The French study of suicidal digoxin overdoses also found an association between hyperkalaemia and cardiotoxicity: the mean (SD) admission serum potassium concentration for patients who died was 6.15 (0.74) mmol/l compared with 4.2 (0.52) for patients who recovered.11 16 The authors suggested that serum potassium levels would be a rapid marker of patients with a poor prognosis.16
Serum cardiac glycoside and potassium concentrations were significantly higher in patients transferred to Colombo for specialised care than in those discharged directly from Anuradhapura. Unfortunately, we did not find serum potassium to be a specific early marker of patients who would require transfer (fig 1). Ten of 54 patients who were managed symptomatically in Anuradhapura without transfer had serum potassium values > 5.0 mmol/l on admission. The potassium and cardiac glycoside levels were not higher in patients recruited to the trial than in those who required transfer from Anuradhapura to the CCU. This may be because patients with markedly raised potassium or cardiac glycosides died before reaching Colombo.
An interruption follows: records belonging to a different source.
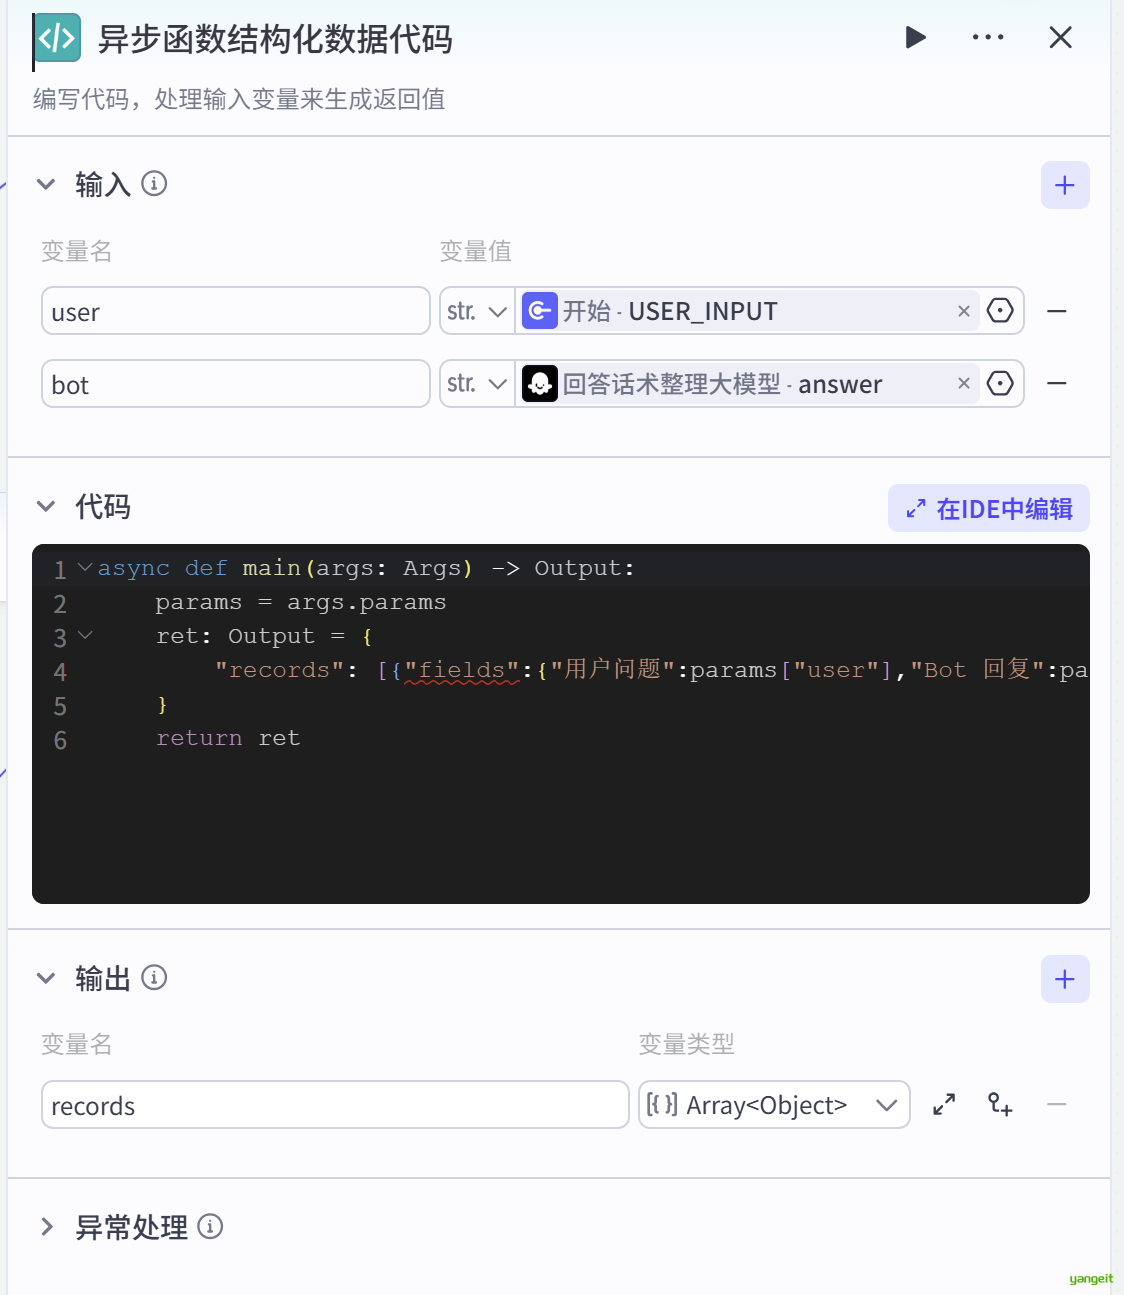Expand the 异常处理 section
The image size is (1124, 1295).
click(46, 1227)
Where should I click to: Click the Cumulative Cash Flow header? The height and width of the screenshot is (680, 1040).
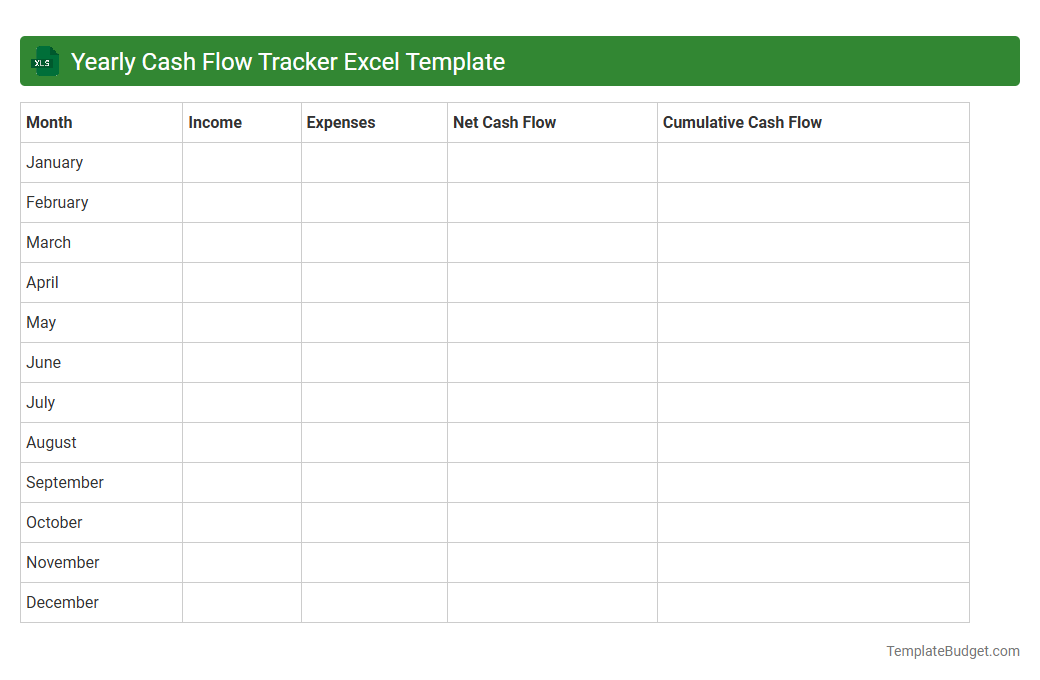pos(742,122)
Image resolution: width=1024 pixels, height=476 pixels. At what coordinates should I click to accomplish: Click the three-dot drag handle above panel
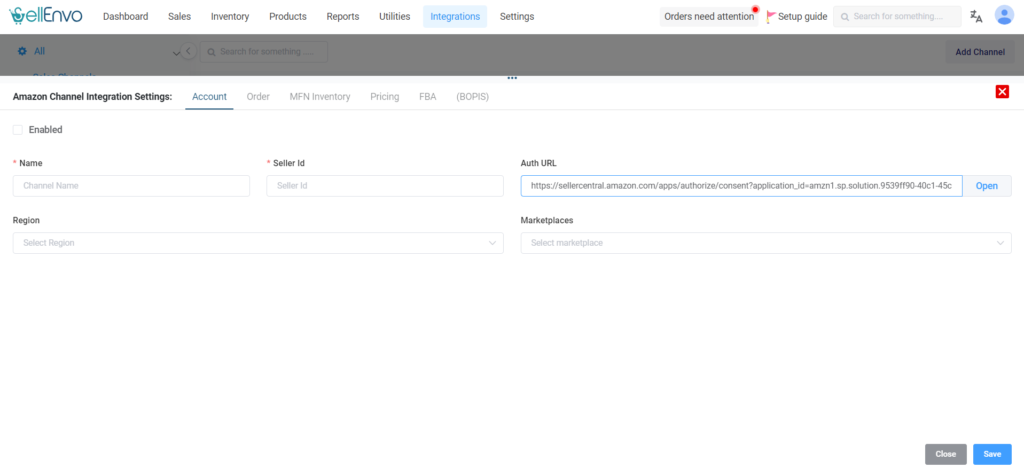pos(511,77)
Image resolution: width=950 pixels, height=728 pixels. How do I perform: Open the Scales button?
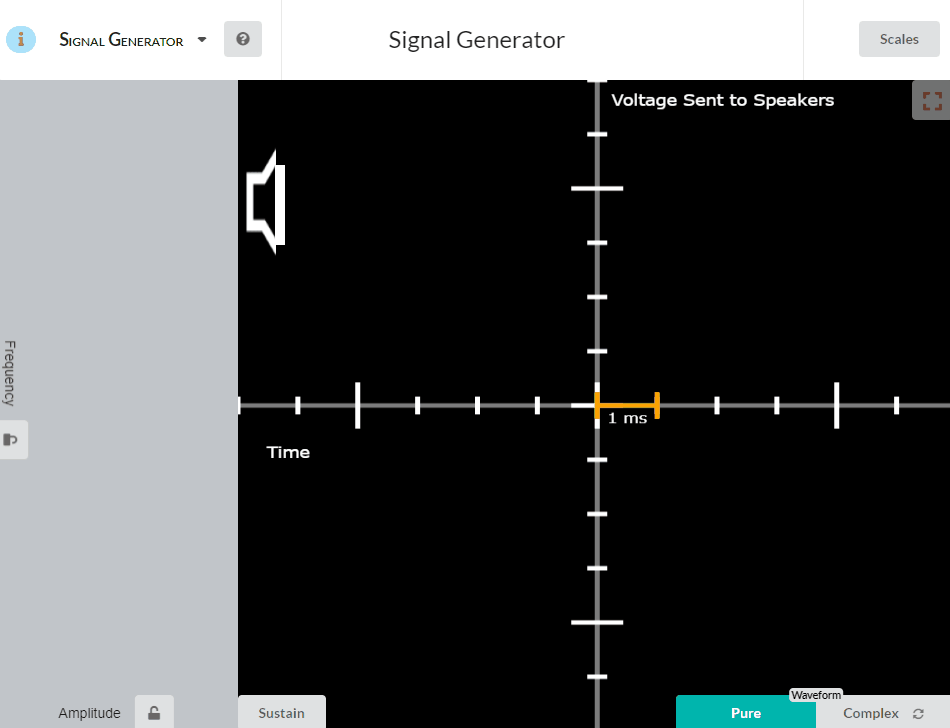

Accidental digoxin poisoning in elderly patients taking therapeutic digoxin is often complicated by hypokalaemia owing to combined treatment with diuretics.13 15 This is an uncommon problem in both yellow oleander poisoning and suicidal digoxin overdose.11 16 However, three patients who presented to Colombo with severe poisoning had serum potassium concentrations less than 3.0 mmol/l; one of these patients died (Eddleston Met al, unpublished data, 1999). Further studies will be required to see whether early potassium assay and correction improves outcome.
Hypomagnesaemia predisposes to digoxin toxicity.13 15 We found no relation between serum magnesium with either arrhythmia or cardiac glycoside concentration. This suggests that serum magnesium concentrations are not altered by yellow oleander poisoning but does not preclude the possibility that abnormally high or low magnesium levels before the poisoning might affect the outcome. Two of the three fatalities from whom we were able to get blood samples had hypermagnesaemia (1.08 and 1.34 mmol/l). One patient who was treated in the clinical trial but died had a serum magnesium concentration of 0.47 mmol/l.
We were unable to identify a clear relation between a patient's arrhythmia at presentation and the serum glycoside concentration or electrolyte disturbance. Future studies will need to assess the relative importance of cardiac glycoside levels and electrolyte disturbances at presentation as determinants of mortality.
We thank the staff of Anuradhapura General Hospital and Institute of Cardiology for the help during the course of these studies, and Douglas Chamberlain for his comments on the manuscript. The work was supported by the Association of Physicians (Links with Developing Countries) and Therapeutic Antibodies Ltd.